The Guardian view on killing speed: a sensible restriction | Editorial



The Guardian view on killing speed: a sensible restriction

Speeding, one of the pleasures of modern life, will soon become technologically impossible. We will be well rid of it






Light trails of fast-moving cars on a busy motorway at dusk






‘A directive will require all cars sold after 2022 to contain devices that will discourage drivers from speeding.’
Photograph: Wojciech Lorbiecki/Alamy

Driving fast on a clear road is for many people one of the pleasures of modern life. It seems to express all the feelings of power and autonomy that the daily grind so cruelly denies us. Speed limits then become just another petty restriction to be shoved aside by people glorying in their proper freedom. But now, it seems, all this is to come to an end. A directive approved by the European commission, which will apply in the UK whether or not we leave the EU, will require all new cars sold after 2022 to contain devices that will discourage drivers from speeding, either by limiting the effect of the accelerator pedal or simply by nagging them as seatbelt warnings do today. This technology already exists and was in fact widely welcomed by the motoring press when it appeared on the mass market Ford Focus.

Once it becomes mandatory in all new cars though, we can expect resistance to increase. It is almost impossible to construct a good argument against the technological enforcement of existing law, but this won’t stop people trying. One motoring journalist has already suggested that drivers will be so frustrated to find others are observing the speed limit that they will overtake them recklessly – and that will of course be the fault of the new technology, not the overtaking driver.

Speed limits are held to be an infringement of personal liberty in a way that only some drug laws are, and they are at present even more widely flouted. This is bad for two reasons. The most obvious is safety. Speed does kill. Other things being equal, a collision will be more dangerous at higher speeds. Arguments about driver skill are irrelevant here. For any given degree of skill, higher speeds give less time to react. Then there is the environmental argument: so long as cars are powered by non-renewable resources, whether directly or indirectly, the extra energy they use when driving faster must contribute to climate change. From the driver’s point of view, these are irrelevant externalities but everyone, driver or not, must also live on this burning planet.

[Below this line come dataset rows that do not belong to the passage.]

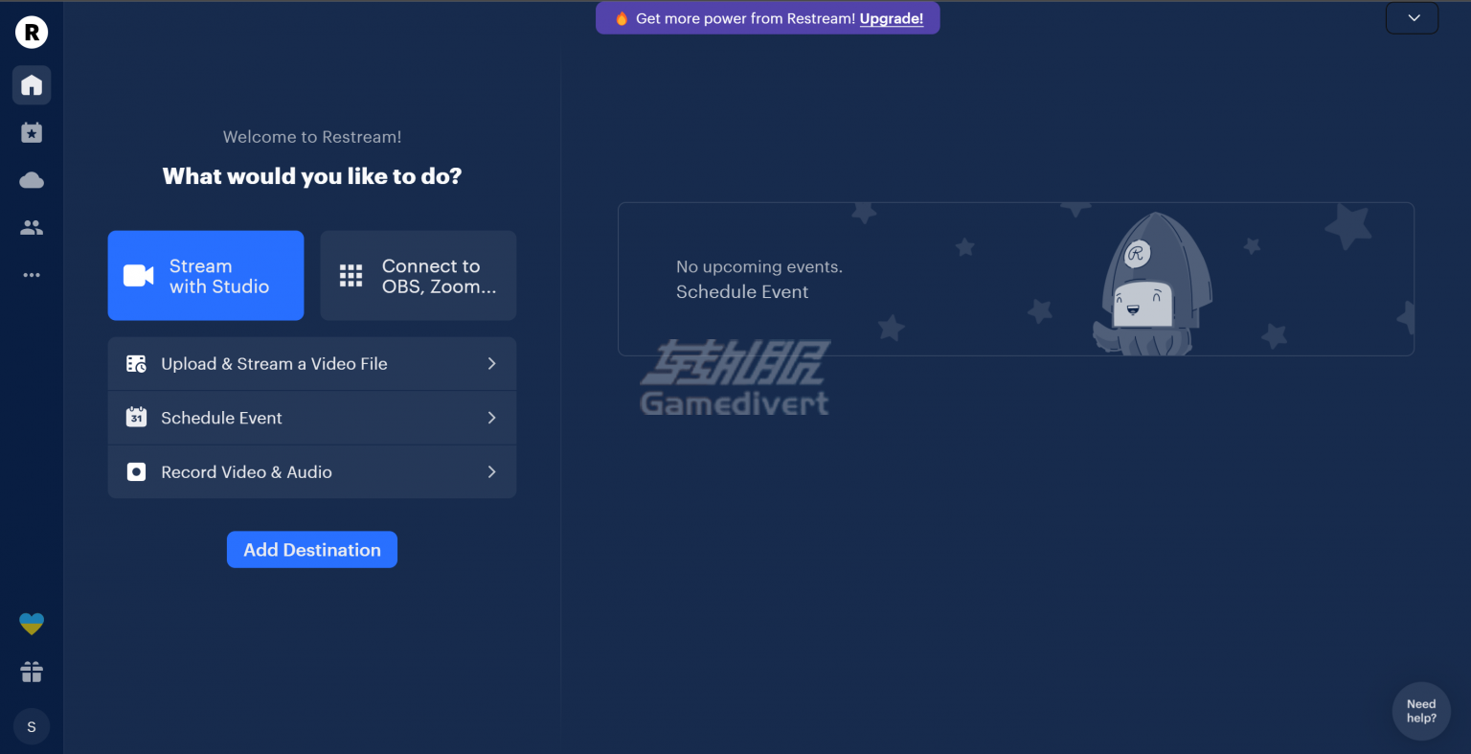Open the Events calendar sidebar icon

click(32, 132)
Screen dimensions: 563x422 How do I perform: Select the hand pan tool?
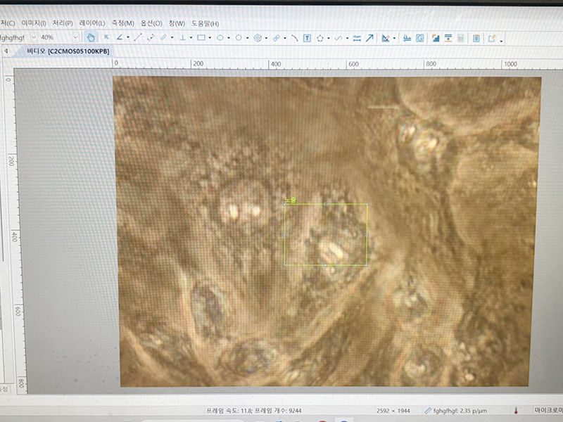90,37
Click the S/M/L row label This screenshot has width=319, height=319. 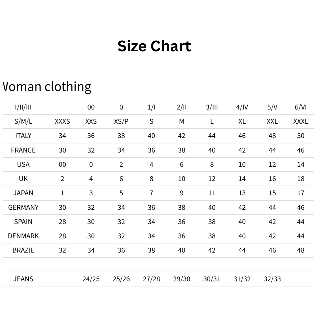click(x=23, y=122)

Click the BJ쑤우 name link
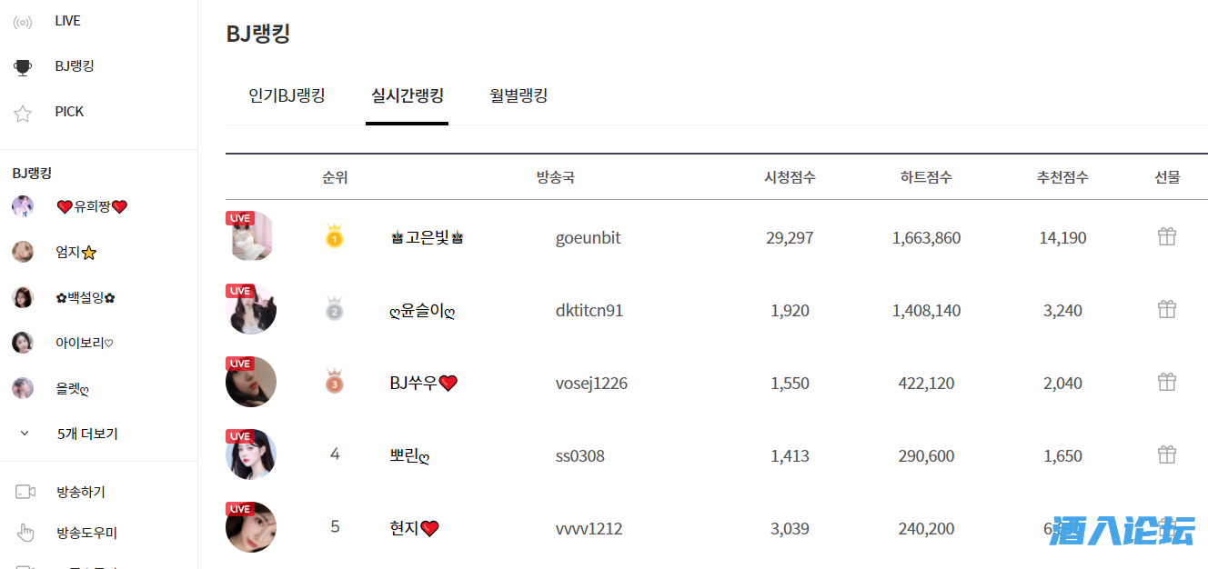pos(423,384)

Perhaps the best arguments are those that concentrate on the hazards of automation more generally. There is a recognised tendency for drivers to put too much trust in automated systems, or to be bored into inattention by their apparent reliability. This has led to a couple of fatal crashes in the US. But those were the result of systems that offer to steer the car as well as to control its speed. It is difficult to imagine such problems of lethal boredom arising on the crowded twisty roads of Europe.

The speed limitations are only part of the package of measures proposed. They may not even be the most important. It’s possible that the most significant will be the mandatory introduction of data recorders, like aeroplane black boxes, which can be interrogated after crashes to find their cause. The data will be for the most part anonymised and temporary, but this will help to make both cars and drivers safer.